Grasp the Business End of Your Business
New web design ventures can easily fail. The main reason isn’t because we don’t know our technical stuff, but we neglect to develop our eye for business i.e., our entrepreneurial side. Yes, we’re talking about those little pesky, but critical things like — accounting and taxes, time and project management, as well as planning and marketing.
If you need help in one or more of these areas, start by reading a book or your nook about business basics. Small business organizations and educational institutions offer a variety of free or low cost seminars; many of which you can conveniently take online. If you’re really in the dark when it comes to crunching numbers, spend a few bucks on an accountant to get you started. Take an entrepreneur’s word for it—learning business basics is well worth the investment.
Build Your Communication Skills
Communication is the lifeblood of your design business: It’s the process by which you convey information about your venture. It includes many modes from writing to speaking and listening using a variety of tools and techniques.
Good communication skills help you to understand, document and meet your client’s needs, preventing a lot of headache down the road — not to mention heading down the wrong path to begin with. Remember, many clients have no clue as to what you do, so their expectations may go well beyond your perception of the project’s scope. It’s your responsibility to communicate well by asking the right questions, and listening closely in return. Similarly, as the saying goes, a picture is worth a thousand words, so take advantage of a treasure trove of visual tools to communicate vividly with your customers and business associates.
From a verbal and visual power point presentation that polishes your first impression, to a well written contract that clearly defines your project’s scope, deliverables and payment terms, good communication skills will help you to excel and stand out from the crowd.
Network, Network and Network
It’s hard growing a business alone. Networking is vital, as it allows you to develop relationships with other professionals and to promote your business to prospective clients. As a freelance designer you don’t have in house resources to turn to when you encounter technical problems, or the opportunity to meet with colleagues and discuss ideas.
The good news is – You can find a network of professionals right at your fingertips. LinkedIn and Fast Pitch are popular sites to introduce yourself in the business world and meet new clients and colleagues. For general business connections you may be interested in Entrepreneur Connect or Biznik. If you’re looking for sites tuned in to techies like yourself, explore Cofoundr.
In addition, social networking sites like Facebook and Twitter prove to be an excellent marketing tool. Whether you want to get the word out about your new adventure or showcase your talents, these forums enable you to reach out to your audience and boost your clientele. Power your growth through networking both online and off.
Make Your Rules
Freelancing requires discipline, which means you have to set a schedule and rules… and follow them!
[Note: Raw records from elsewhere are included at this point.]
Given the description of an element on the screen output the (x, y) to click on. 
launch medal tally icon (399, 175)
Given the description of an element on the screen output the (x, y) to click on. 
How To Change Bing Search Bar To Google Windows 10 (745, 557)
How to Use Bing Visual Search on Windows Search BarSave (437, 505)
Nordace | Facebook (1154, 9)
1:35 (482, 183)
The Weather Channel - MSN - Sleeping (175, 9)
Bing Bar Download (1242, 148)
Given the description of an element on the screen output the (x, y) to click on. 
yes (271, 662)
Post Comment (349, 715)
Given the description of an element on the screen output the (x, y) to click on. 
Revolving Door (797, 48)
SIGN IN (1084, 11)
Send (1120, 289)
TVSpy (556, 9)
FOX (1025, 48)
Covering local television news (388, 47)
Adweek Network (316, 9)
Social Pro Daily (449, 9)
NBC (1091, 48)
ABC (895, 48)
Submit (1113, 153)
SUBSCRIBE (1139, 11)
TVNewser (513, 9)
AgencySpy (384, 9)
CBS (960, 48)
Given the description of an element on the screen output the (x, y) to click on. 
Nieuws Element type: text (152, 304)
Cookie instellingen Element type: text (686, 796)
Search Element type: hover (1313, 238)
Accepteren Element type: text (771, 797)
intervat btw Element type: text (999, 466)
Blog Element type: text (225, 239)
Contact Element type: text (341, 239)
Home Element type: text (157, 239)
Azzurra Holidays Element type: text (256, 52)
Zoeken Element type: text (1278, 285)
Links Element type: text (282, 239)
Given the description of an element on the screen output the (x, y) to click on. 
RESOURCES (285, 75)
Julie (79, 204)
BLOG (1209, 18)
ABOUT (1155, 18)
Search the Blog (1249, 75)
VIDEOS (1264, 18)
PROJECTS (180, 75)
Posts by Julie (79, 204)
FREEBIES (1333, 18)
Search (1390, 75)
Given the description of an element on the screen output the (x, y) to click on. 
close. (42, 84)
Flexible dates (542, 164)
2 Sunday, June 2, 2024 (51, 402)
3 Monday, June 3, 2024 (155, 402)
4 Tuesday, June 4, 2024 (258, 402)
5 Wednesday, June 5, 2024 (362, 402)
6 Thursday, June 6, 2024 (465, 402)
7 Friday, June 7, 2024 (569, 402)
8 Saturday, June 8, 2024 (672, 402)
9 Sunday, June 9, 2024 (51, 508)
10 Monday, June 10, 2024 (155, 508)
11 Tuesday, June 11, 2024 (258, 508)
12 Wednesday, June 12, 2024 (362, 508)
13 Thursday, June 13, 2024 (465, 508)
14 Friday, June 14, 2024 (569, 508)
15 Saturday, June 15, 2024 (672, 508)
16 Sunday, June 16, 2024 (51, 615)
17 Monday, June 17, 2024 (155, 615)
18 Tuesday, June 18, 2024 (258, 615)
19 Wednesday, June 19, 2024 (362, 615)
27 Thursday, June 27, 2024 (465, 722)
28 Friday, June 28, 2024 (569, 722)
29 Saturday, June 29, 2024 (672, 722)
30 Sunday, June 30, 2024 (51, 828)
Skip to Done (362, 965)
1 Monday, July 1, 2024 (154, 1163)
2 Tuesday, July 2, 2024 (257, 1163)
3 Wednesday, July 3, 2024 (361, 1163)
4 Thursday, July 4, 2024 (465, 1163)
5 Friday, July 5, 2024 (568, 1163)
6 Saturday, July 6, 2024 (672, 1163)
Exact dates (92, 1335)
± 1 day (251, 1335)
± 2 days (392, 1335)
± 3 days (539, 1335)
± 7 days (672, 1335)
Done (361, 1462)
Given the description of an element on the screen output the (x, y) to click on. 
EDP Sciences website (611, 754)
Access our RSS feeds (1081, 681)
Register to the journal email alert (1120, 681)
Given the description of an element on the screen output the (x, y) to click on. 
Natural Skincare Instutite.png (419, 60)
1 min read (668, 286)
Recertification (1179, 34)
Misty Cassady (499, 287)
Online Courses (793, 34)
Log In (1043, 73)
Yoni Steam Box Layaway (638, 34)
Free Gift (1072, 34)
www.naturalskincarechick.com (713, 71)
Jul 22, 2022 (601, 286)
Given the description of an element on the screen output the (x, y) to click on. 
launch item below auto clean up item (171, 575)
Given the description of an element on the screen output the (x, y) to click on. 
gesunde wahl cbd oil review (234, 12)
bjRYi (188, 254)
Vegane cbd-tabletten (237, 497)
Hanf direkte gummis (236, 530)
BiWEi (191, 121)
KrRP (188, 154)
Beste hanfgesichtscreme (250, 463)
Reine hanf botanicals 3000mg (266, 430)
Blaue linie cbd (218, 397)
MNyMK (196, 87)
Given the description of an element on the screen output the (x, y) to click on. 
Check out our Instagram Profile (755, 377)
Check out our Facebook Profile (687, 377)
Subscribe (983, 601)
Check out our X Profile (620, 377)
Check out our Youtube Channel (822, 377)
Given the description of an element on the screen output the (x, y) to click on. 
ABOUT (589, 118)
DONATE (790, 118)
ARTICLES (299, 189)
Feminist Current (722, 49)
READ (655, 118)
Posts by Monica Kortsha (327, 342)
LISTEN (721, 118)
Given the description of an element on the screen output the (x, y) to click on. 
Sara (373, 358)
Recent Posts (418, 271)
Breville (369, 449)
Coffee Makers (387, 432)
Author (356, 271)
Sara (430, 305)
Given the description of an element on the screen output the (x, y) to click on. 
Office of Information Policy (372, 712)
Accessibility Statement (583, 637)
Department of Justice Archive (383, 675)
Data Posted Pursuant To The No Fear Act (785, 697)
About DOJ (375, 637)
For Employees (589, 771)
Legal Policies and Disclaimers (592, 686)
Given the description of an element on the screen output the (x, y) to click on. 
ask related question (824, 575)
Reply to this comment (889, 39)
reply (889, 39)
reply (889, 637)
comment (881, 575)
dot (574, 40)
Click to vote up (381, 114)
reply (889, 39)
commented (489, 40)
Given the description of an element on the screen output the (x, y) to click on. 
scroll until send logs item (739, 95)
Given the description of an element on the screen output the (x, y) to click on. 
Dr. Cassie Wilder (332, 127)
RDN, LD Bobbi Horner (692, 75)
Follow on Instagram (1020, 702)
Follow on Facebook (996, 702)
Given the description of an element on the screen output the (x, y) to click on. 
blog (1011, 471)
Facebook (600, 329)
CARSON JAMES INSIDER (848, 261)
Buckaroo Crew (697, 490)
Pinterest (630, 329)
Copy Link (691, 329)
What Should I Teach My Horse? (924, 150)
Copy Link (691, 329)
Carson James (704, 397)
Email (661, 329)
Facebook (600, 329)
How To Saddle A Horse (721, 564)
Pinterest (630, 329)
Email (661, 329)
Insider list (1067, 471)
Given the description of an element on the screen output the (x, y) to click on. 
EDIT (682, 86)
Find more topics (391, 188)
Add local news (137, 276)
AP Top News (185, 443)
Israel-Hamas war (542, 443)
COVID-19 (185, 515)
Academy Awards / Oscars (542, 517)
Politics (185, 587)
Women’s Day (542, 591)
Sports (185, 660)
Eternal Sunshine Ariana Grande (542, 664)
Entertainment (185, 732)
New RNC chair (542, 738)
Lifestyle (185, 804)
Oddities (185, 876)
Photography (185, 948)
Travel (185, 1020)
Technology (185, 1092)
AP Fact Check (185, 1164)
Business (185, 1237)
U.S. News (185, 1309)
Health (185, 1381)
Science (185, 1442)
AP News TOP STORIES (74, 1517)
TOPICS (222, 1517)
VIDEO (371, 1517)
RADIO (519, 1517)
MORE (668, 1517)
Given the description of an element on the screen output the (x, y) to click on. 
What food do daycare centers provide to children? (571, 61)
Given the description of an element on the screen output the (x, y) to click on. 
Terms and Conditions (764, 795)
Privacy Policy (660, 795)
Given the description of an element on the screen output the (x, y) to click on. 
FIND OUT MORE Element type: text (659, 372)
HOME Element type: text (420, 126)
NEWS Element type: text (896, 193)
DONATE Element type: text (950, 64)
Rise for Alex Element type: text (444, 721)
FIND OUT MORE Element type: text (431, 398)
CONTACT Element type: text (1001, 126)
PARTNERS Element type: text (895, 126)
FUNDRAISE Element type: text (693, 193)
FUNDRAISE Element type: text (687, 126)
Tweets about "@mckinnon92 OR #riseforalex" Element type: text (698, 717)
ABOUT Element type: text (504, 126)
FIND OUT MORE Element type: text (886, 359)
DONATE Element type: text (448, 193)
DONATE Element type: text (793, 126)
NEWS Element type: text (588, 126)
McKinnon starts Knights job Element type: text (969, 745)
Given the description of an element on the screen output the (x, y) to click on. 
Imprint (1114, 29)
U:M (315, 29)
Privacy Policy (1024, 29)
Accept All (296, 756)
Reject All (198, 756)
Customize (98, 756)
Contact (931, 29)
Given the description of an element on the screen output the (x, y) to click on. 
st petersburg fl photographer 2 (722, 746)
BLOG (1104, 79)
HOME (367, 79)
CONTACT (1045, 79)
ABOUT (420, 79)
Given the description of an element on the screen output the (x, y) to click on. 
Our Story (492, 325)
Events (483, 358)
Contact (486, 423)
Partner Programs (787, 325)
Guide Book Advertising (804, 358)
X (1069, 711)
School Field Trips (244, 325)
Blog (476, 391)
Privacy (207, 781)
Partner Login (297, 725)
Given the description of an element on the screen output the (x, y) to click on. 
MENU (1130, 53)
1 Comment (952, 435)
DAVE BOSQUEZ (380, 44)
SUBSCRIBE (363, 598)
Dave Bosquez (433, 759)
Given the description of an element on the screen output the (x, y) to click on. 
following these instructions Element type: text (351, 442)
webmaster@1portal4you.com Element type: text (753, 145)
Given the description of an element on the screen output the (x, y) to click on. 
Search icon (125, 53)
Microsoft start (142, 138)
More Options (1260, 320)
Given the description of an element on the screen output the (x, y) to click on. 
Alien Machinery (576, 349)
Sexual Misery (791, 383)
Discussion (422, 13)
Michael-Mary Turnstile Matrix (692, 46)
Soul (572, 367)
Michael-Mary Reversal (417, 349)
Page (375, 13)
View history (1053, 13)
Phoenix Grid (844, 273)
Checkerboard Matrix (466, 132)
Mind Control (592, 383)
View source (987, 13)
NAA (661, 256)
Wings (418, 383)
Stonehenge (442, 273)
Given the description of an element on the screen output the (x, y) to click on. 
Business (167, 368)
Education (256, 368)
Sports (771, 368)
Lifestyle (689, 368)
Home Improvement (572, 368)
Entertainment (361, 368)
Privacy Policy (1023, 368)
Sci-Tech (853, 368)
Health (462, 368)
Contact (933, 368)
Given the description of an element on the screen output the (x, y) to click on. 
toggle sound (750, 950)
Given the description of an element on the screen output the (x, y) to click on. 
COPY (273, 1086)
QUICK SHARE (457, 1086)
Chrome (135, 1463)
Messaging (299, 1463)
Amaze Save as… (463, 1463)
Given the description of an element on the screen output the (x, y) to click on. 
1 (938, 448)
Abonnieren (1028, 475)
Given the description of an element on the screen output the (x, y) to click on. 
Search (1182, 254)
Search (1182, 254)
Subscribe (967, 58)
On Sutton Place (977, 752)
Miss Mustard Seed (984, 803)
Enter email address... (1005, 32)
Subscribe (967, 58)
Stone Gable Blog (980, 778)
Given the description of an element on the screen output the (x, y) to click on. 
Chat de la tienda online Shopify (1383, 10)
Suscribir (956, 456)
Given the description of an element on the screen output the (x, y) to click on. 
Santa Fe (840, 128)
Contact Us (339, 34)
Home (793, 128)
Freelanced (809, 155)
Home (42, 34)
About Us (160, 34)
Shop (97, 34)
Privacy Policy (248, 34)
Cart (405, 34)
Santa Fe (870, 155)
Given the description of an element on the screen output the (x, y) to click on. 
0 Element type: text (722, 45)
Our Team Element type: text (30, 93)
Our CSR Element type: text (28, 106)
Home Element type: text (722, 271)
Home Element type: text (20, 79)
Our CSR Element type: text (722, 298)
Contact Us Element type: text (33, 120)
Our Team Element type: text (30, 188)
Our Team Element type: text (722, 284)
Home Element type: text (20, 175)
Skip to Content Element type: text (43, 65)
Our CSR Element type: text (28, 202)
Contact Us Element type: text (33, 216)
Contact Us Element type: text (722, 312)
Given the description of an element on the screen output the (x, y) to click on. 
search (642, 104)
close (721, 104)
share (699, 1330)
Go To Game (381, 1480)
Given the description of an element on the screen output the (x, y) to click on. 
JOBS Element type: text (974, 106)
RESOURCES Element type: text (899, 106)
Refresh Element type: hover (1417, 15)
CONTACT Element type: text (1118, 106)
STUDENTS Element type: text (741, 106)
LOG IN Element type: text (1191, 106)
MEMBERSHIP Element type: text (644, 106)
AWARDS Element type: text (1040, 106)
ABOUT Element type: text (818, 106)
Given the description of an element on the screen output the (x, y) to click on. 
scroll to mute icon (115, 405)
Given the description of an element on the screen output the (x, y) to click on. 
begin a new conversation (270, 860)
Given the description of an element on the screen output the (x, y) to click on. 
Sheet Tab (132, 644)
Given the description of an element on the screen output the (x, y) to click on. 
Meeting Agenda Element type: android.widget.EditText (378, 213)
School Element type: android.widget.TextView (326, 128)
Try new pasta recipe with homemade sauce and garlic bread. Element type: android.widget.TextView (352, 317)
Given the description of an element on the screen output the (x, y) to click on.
As a freelancer you’ll probably be working from home facing many distractions—the kids, unexpected guests and phone calls. Furthermore, you won’t have anyone looking over your shoulder to keep you on course. Many of us like to believe that we are fantastic multitaskers, but to the contrary, multitasking actually reduces our efficiency. Every time you stop to send a text, chat on the phone or drop in on Facebook it takes at least 15 minutes to refocus.
For those reasons, turn off the gadgets, create a separate and quiet work space, and last but not least, set a routine work schedule. You can carve out 15 minute time slots to take a break and manage sideline tasks. Consider investing in inexpensive time management software to track your hours. To increase your performance, take the leap to a project management system. The precious time you have is valuable, so devise a set of rules and a schedule to make your efforts as efficient and productive as possible.
Consider Your Cash Flow
You’ve heard it a thousand times — It takes a lot of time and hard work to build a successful business. As a result, you won’t be rolling in the dough initially. When you freelance, income is not guaranteed nor is it consistent. You will frequently need to spend valuable time just finding new clients and building a customer base. The critical point here is — gradually grow your new business before quitting your day job. A steady flow of income will smooth the bumps you’ll experience during your learning curve. Instead of stressing over finances, you’ll have the luxury of focusing on both your creative and business sides.